• _ASSIGNMENT_
After locating the line that contains "700x540 pixels.", output that line and each one following it, exactly, to the end of the entries. No pictures.

• _DATA SHOWN_
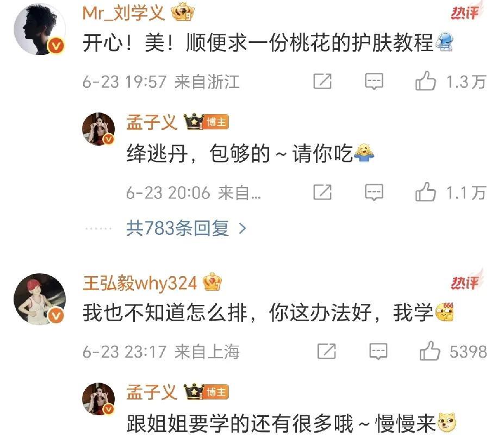Tap username 王弘毅why324
The height and width of the screenshot is (437, 504).
[x=140, y=283]
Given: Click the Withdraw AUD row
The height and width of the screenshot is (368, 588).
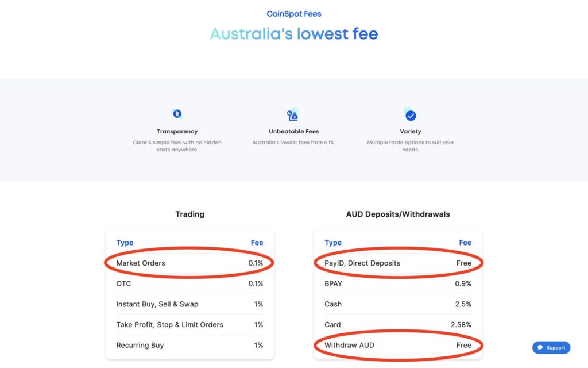Looking at the screenshot, I should (398, 345).
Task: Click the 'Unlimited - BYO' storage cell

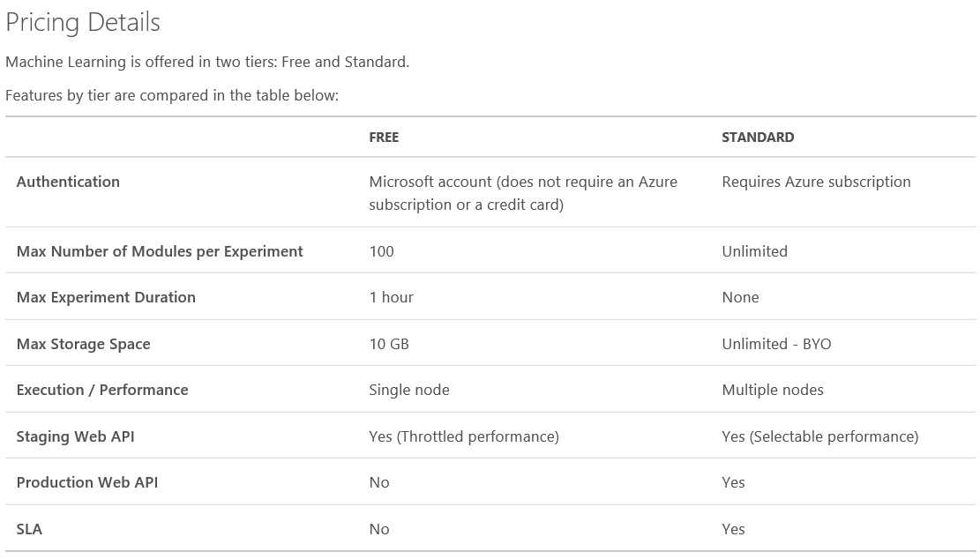Action: pos(776,344)
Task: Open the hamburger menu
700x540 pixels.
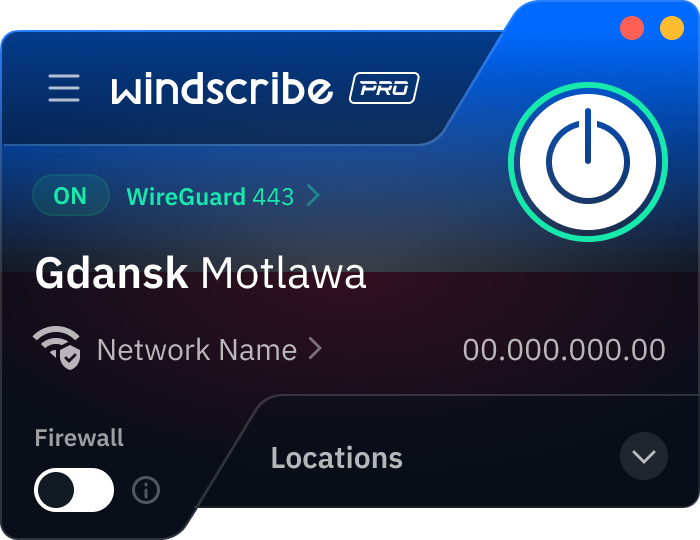Action: point(64,88)
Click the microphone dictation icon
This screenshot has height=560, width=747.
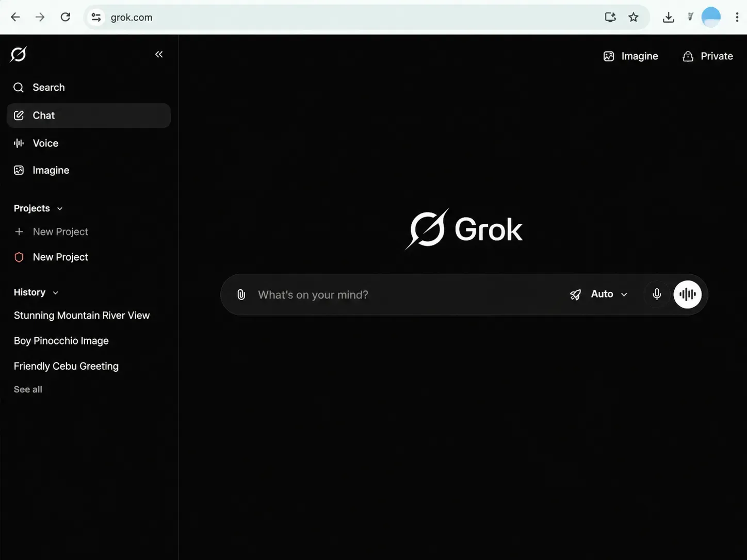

• _EXPECTED OUTPUT_
700x540 pixels.
Action: point(64,88)
Click the microphone dictation icon
This screenshot has height=560, width=747.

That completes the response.